Objectives: Previous studies have suggested that poor oral health might increase the risk of lung cancer among European- and Asian- descendants. The association has not been investigated among African Americans or socially disadvantaged populations. In this nested case-control study, we investigated whether oral health was associated with lung cancer risk among a low-income population of African Americans and European Americans in the Southeastern United States.
Materials and methods: A total of 403 incident lung cancer cases and 1612 matched controls from the Southern Community Cohort Study were included. Multivariate conditional logistic regression models were fitted to evaluate the risk of lung cancer linked to tooth loss, tooth decay, and history of periodontal disease.

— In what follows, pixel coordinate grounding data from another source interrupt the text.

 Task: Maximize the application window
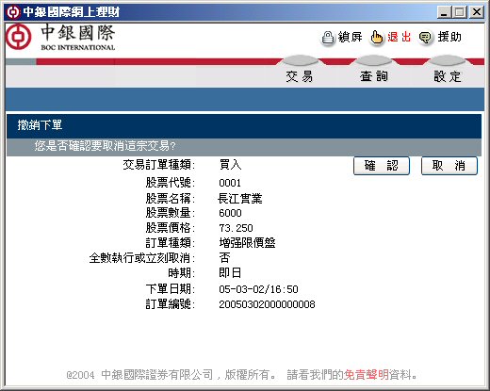click(x=460, y=12)
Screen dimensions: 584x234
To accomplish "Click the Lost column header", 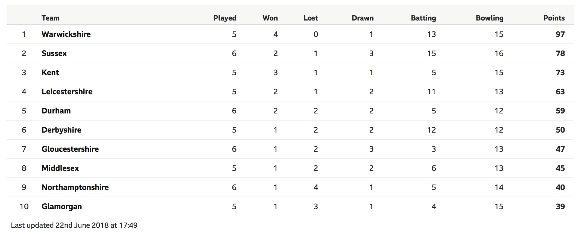I will coord(311,18).
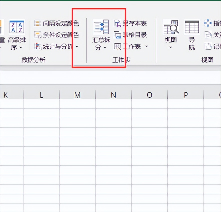The height and width of the screenshot is (212, 221).
Task: Click the 高级排序 (Advanced Sort) icon
Action: click(x=17, y=27)
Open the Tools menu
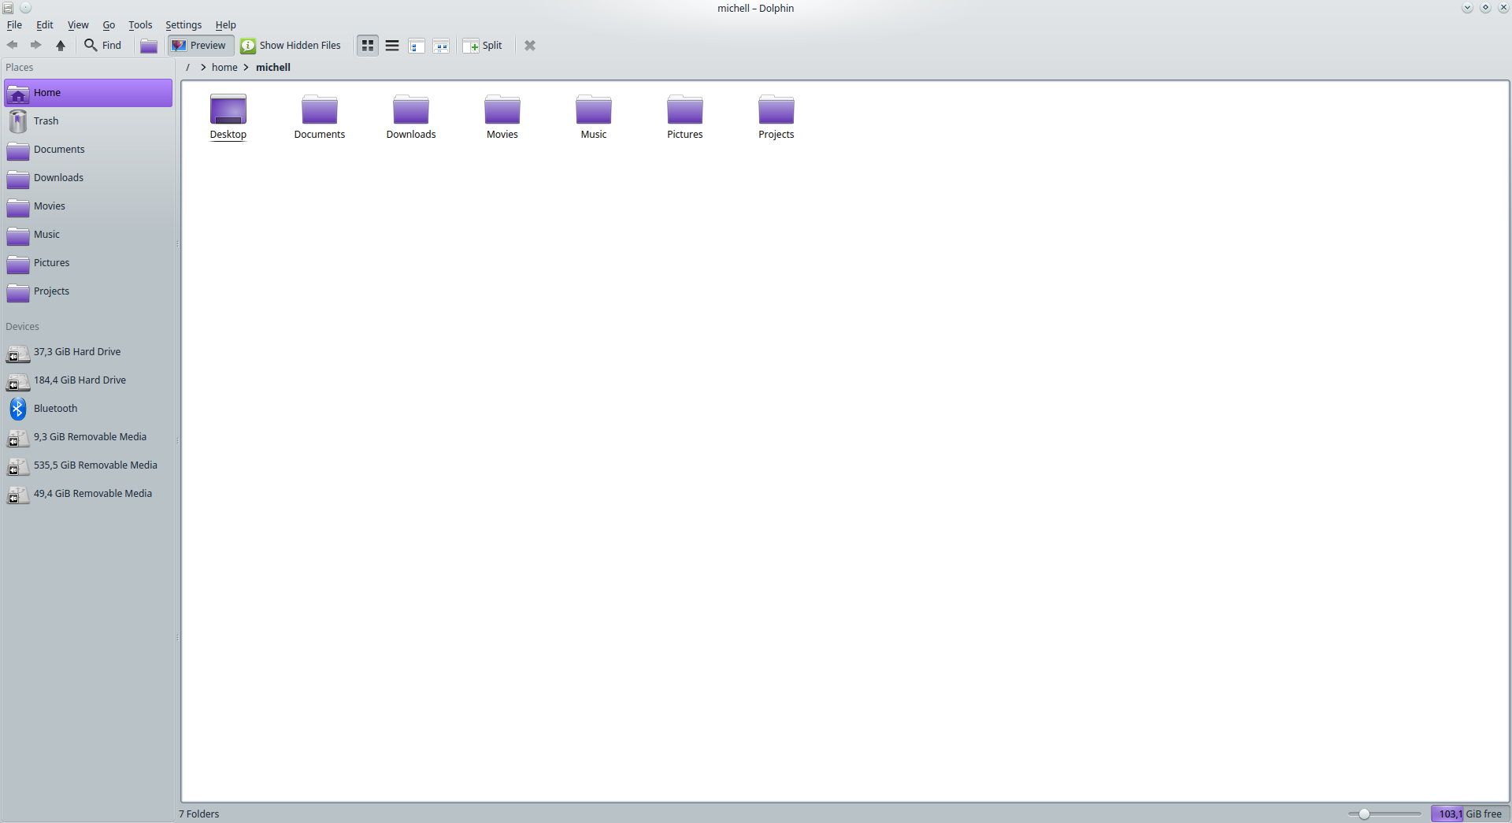The height and width of the screenshot is (823, 1512). [x=140, y=25]
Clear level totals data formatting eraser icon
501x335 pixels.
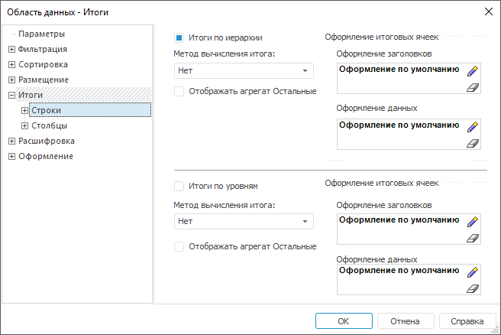[473, 288]
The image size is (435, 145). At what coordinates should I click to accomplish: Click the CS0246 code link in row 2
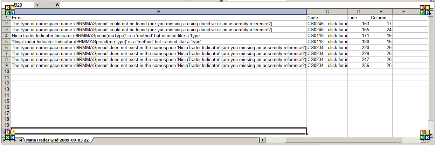[327, 24]
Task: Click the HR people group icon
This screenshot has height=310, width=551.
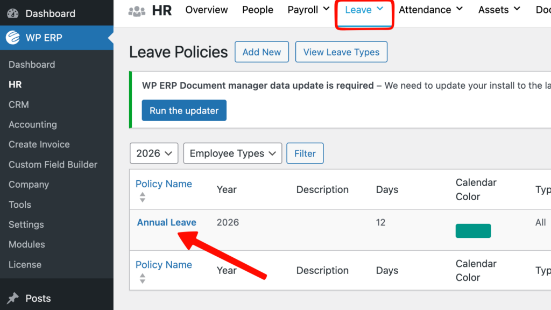Action: [x=137, y=10]
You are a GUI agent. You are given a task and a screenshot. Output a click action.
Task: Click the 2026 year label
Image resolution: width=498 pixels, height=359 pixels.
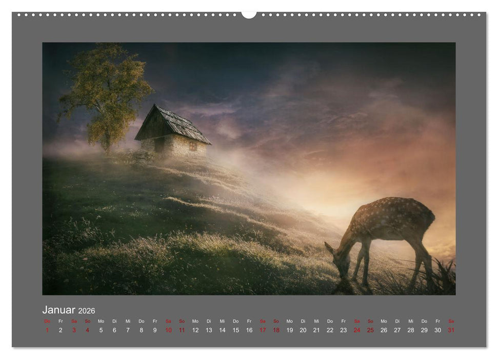click(87, 311)

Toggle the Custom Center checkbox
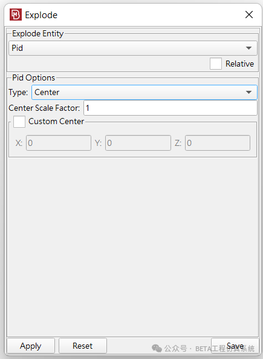point(19,121)
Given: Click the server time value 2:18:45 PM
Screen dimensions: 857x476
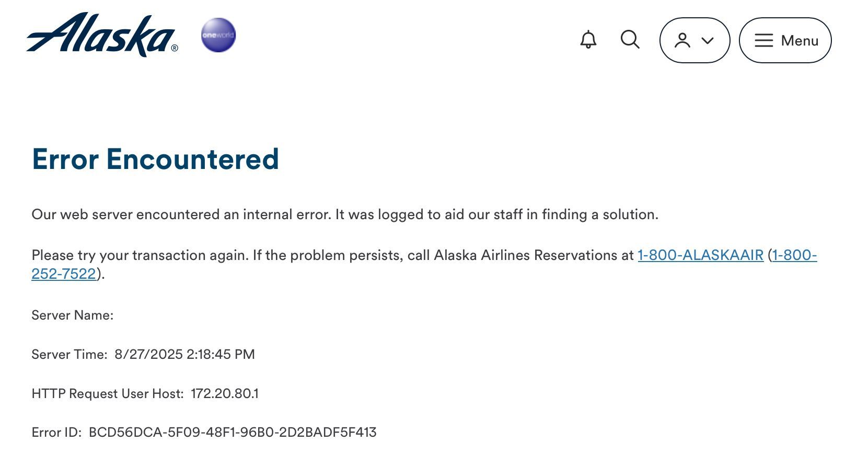Looking at the screenshot, I should pyautogui.click(x=221, y=355).
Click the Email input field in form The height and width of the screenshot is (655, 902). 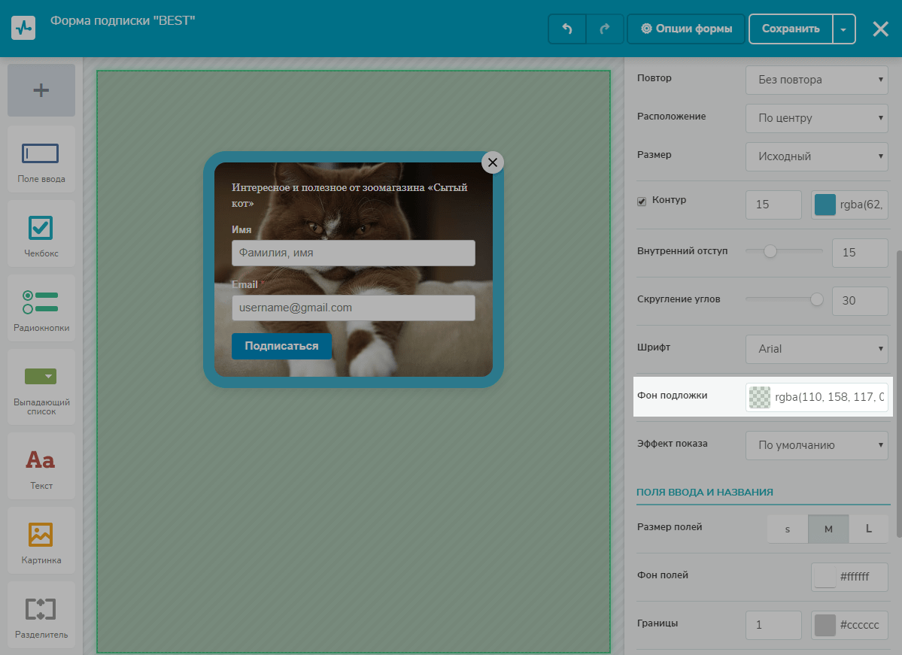354,308
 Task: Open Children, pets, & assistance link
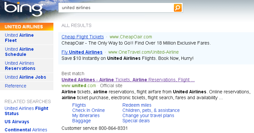[x=151, y=110]
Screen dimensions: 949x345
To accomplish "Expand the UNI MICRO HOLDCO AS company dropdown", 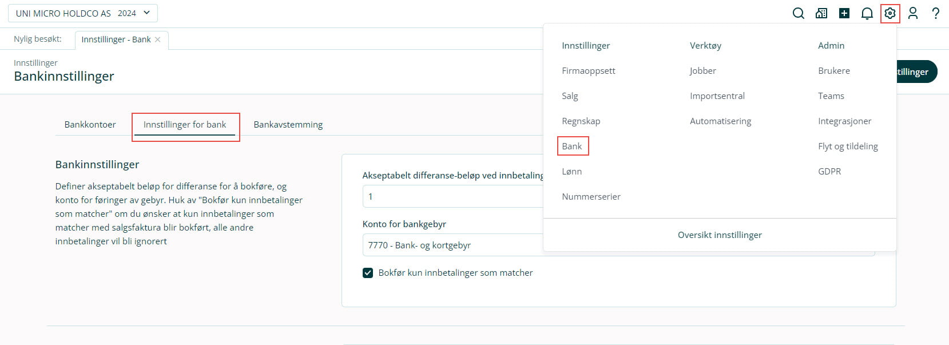I will point(83,13).
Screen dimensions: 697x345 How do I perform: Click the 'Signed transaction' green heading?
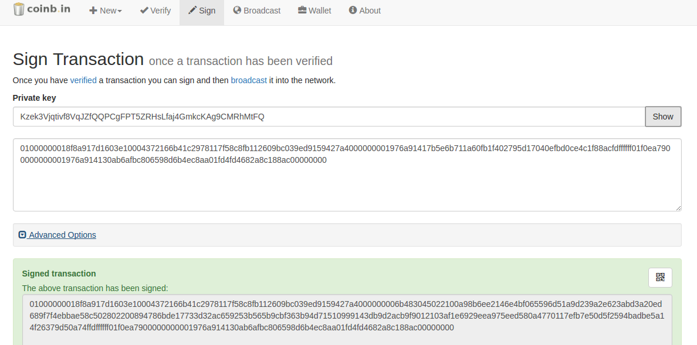pos(59,274)
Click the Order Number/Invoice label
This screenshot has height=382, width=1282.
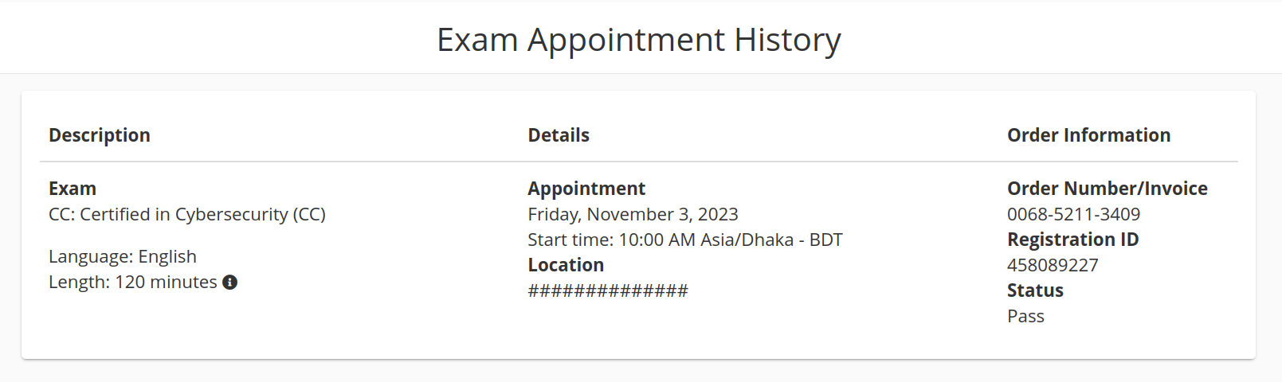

Results: Tooth loss was significantly associated with an increased risk of lung cancer: the odds ratio (OR) of more than 10 teeth lost was 1.64 (95% CI: 1.00, 2.69). Tooth decay was also significantly associated with increased lung cancer risk; those with ≥ 6 decaying teeth had an OR of 1.65 (1.18, 2.31). An increased lung cancer risk was significantly associated with a history of periodontal disease among African Americans (OR = 1.56, 95% CI: 1.05, 2.31) and heavy smokers (OR = 2.05, 95% CI: 1.38, 3.05).
Conclusion: Poor oral health is associated with increased lung cancer risk, and this association appears to vary by race and smoking behavior among a low-income population of African Americans and European Americans in the Southeastern United States.
Keywords: Health disparities; Lung cancer; Oral health; Periodontal disease; Tooth decay; Tooth loss.